# GIVEN INSTRUCTION
Copy the records below verbatim, starting with the line that contains "This screenshot has height=1314, width=692." and continuing through the end of the records, both ends included.

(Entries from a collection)
++++++++

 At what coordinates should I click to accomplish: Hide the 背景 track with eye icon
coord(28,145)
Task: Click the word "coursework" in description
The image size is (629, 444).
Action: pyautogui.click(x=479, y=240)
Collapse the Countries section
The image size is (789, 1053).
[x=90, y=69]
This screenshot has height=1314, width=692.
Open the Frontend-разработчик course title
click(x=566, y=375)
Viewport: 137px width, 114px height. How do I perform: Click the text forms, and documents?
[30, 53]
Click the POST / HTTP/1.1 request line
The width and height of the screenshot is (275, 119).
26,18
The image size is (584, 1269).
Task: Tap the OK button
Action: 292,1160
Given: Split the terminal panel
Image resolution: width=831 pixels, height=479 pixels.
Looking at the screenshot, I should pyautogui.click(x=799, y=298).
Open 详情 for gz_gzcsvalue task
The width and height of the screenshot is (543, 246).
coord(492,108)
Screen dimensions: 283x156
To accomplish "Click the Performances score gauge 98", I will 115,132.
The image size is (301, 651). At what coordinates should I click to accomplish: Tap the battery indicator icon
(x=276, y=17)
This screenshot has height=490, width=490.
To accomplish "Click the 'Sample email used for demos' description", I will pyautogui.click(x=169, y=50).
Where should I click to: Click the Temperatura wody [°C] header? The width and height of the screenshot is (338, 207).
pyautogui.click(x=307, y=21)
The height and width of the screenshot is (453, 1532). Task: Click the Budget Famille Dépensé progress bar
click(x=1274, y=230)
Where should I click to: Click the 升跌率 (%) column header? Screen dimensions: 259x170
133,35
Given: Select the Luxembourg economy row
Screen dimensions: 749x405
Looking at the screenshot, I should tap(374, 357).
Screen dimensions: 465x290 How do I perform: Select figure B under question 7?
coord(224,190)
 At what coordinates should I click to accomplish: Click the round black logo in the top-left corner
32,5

++++++++

# EXERCISE OUTPUT
This screenshot has height=1314, width=692.
Open the Frontend-разработчик course title
click(x=566, y=375)
Viewport: 137px width, 114px height. How do I perform: Click the text forms, and documents?
[30, 53]
Click the POST / HTTP/1.1 request line
The width and height of the screenshot is (275, 119).
26,18
The image size is (584, 1269).
Task: Tap the OK button
Action: 292,1160
Given: Split the terminal panel
Image resolution: width=831 pixels, height=479 pixels.
Looking at the screenshot, I should pyautogui.click(x=799, y=298).
Open 详情 for gz_gzcsvalue task
The width and height of the screenshot is (543, 246).
coord(492,108)
Screen dimensions: 283x156
To accomplish "Click the Performances score gauge 98", I will 115,132.
The image size is (301, 651). At what coordinates should I click to accomplish: Tap the battery indicator icon
(x=276, y=17)
This screenshot has height=490, width=490.
To accomplish "Click the 'Sample email used for demos' description", I will pyautogui.click(x=169, y=50).
Where should I click to: Click the Temperatura wody [°C] header? The width and height of the screenshot is (338, 207).
pyautogui.click(x=307, y=21)
The height and width of the screenshot is (453, 1532). Task: Click the Budget Famille Dépensé progress bar
click(x=1274, y=230)
Where should I click to: Click the 升跌率 (%) column header? Screen dimensions: 259x170
133,35
Given: Select the Luxembourg economy row
Screen dimensions: 749x405
Looking at the screenshot, I should tap(374, 357).
Screen dimensions: 465x290 How do I perform: Select figure B under question 7?
coord(224,190)
 At what coordinates should I click to accomplish: Click the round black logo in the top-left corner
32,5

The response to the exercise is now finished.